## INFORMATION SHOWN
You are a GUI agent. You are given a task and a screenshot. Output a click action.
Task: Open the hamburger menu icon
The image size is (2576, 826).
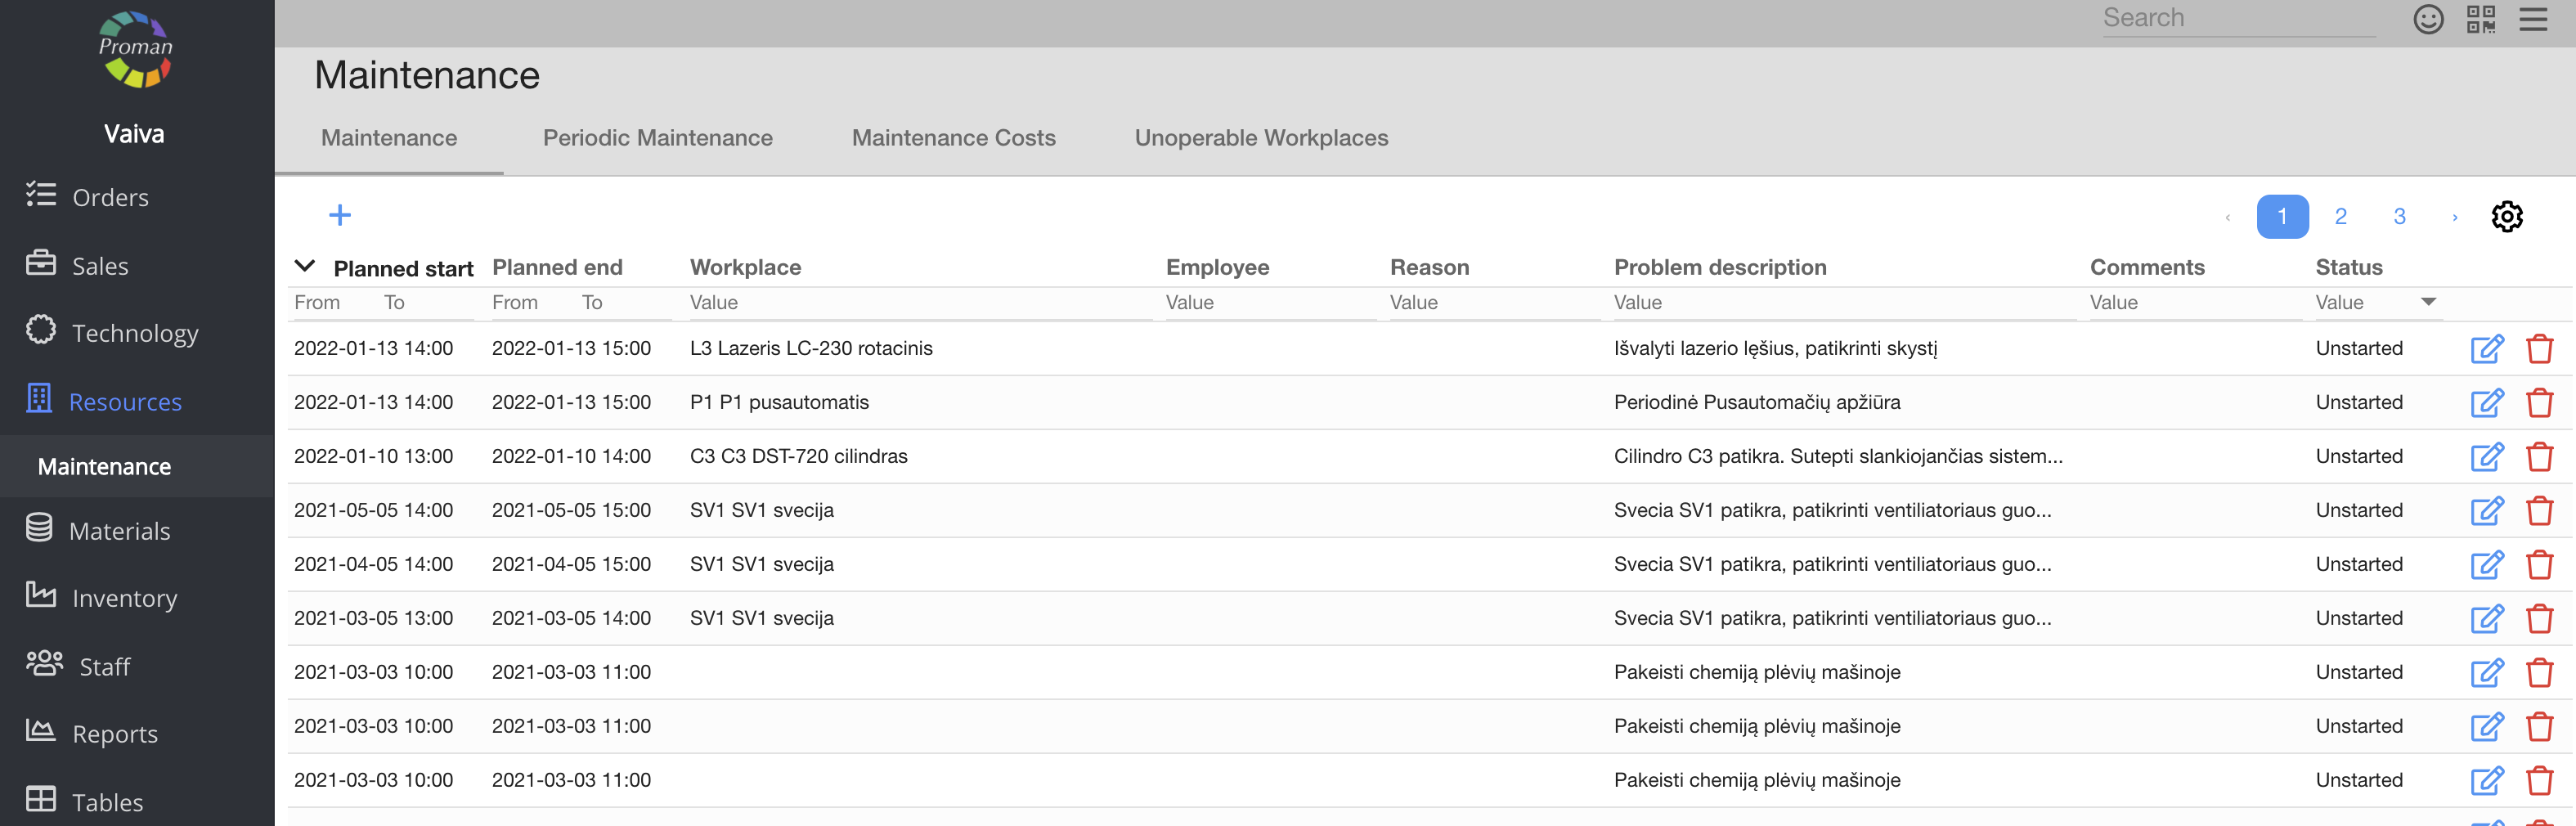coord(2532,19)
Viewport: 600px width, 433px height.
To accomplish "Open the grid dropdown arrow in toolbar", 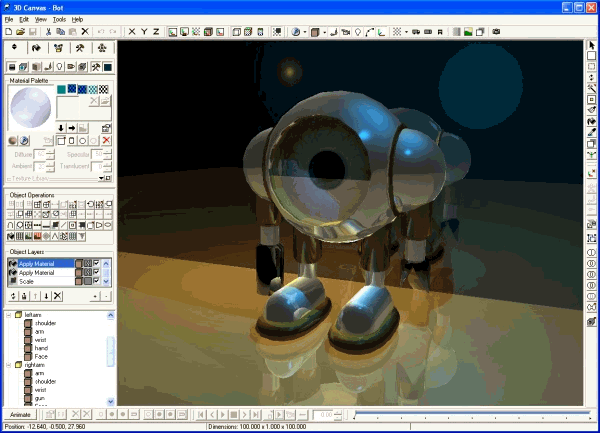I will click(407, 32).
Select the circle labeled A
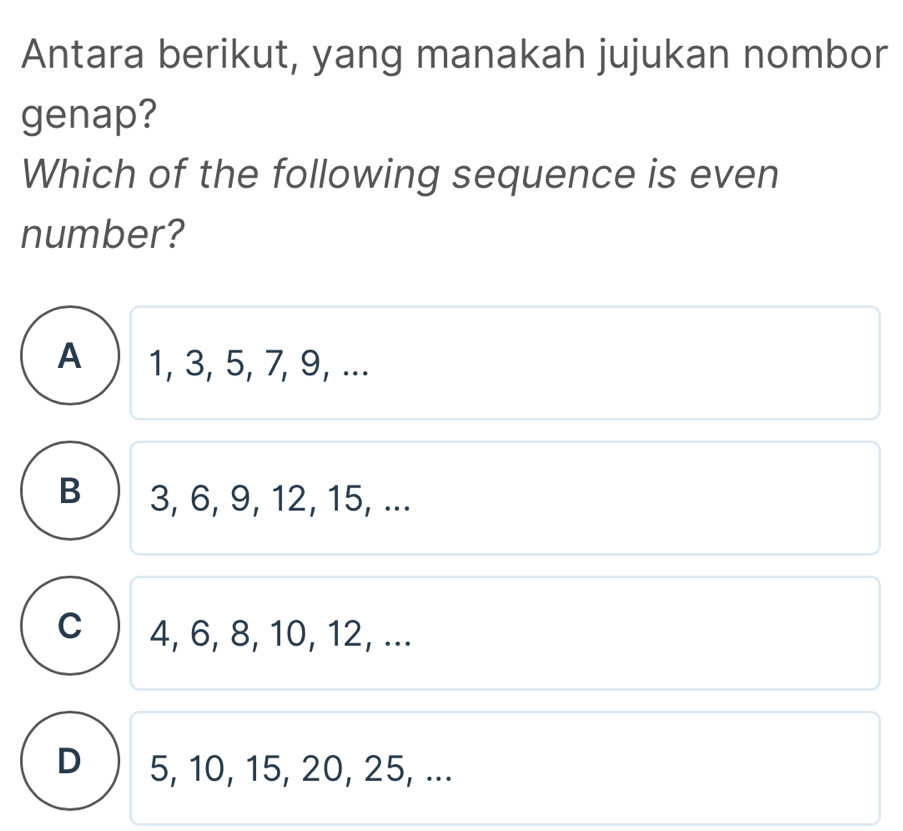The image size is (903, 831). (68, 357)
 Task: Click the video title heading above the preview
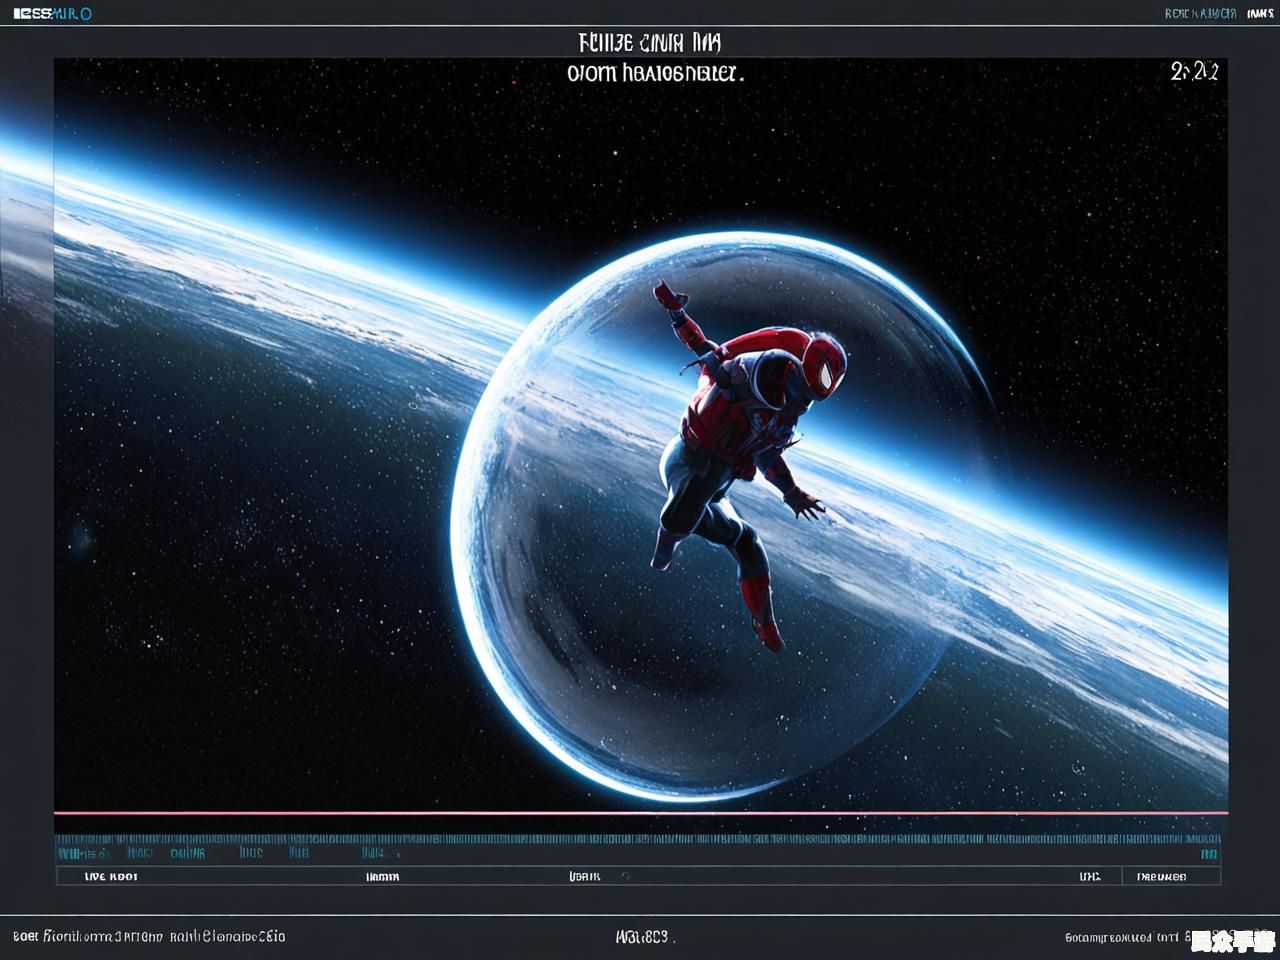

## WHAT YOU NEED TO DO
Print exactly the lines from the line with "Select the circle labeled A" through the end of the data, both ends included, and print no pictures.

## ANSWER SECTION
Select the circle labeled A
The image size is (903, 831). (68, 357)
 Task: Click the video title heading above the preview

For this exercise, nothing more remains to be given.